### Exercise goal
All lines holding the word "agent" are to be copied from the records beneath.

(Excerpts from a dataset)

((

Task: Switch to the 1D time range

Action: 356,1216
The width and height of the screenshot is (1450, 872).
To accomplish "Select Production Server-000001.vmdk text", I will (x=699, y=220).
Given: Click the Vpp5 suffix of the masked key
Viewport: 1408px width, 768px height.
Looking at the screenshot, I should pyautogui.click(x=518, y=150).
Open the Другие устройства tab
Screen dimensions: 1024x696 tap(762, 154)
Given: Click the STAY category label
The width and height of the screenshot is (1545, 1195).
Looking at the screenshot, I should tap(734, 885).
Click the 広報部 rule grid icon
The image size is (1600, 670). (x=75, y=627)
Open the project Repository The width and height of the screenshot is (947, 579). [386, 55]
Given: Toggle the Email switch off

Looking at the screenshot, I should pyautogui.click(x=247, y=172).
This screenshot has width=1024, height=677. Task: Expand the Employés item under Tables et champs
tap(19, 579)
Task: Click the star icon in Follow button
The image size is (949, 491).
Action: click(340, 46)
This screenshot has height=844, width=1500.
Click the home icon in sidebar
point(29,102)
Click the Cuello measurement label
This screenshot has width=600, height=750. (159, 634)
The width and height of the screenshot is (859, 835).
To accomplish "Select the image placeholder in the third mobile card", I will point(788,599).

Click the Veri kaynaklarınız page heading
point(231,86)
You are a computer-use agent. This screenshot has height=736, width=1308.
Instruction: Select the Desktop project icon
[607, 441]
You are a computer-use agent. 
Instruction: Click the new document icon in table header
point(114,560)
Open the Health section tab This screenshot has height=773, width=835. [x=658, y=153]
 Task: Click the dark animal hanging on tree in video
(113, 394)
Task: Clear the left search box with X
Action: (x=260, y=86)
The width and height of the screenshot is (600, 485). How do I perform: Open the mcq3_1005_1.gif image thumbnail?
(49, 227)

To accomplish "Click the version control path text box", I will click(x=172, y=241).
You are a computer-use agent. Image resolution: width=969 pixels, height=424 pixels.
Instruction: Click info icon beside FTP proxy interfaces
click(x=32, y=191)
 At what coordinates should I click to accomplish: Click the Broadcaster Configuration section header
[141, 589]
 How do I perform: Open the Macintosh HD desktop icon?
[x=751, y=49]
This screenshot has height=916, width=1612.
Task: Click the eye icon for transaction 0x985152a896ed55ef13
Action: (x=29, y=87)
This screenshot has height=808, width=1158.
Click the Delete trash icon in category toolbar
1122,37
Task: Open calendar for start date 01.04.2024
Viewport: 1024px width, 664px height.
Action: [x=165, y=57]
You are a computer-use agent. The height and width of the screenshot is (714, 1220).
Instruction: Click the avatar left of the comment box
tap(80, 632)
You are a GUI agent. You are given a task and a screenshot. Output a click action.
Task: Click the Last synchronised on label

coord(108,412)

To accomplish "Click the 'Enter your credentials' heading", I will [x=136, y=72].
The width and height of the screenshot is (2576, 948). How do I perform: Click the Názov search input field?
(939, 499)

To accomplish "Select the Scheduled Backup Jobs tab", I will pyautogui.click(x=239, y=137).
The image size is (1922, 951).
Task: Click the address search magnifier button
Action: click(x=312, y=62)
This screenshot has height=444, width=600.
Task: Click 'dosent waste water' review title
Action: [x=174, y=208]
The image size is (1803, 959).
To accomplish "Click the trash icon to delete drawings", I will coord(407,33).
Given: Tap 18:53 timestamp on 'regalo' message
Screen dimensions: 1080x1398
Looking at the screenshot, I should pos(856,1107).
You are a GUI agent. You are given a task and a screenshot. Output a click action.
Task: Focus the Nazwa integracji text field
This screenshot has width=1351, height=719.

))

### Written answer
You are a computer-use agent. This screenshot has height=736, width=1308.
You are a computer-use agent. 
You are a computer-use agent. Image resolution: width=969 pixels, height=424 pixels.
You are a computer-use agent. The height and width of the screenshot is (714, 1220).
You are a GUI agent. You are given a task and a screenshot. Output a click action.
You are a GUI agent. You are given a task and a screenshot. Output a click action.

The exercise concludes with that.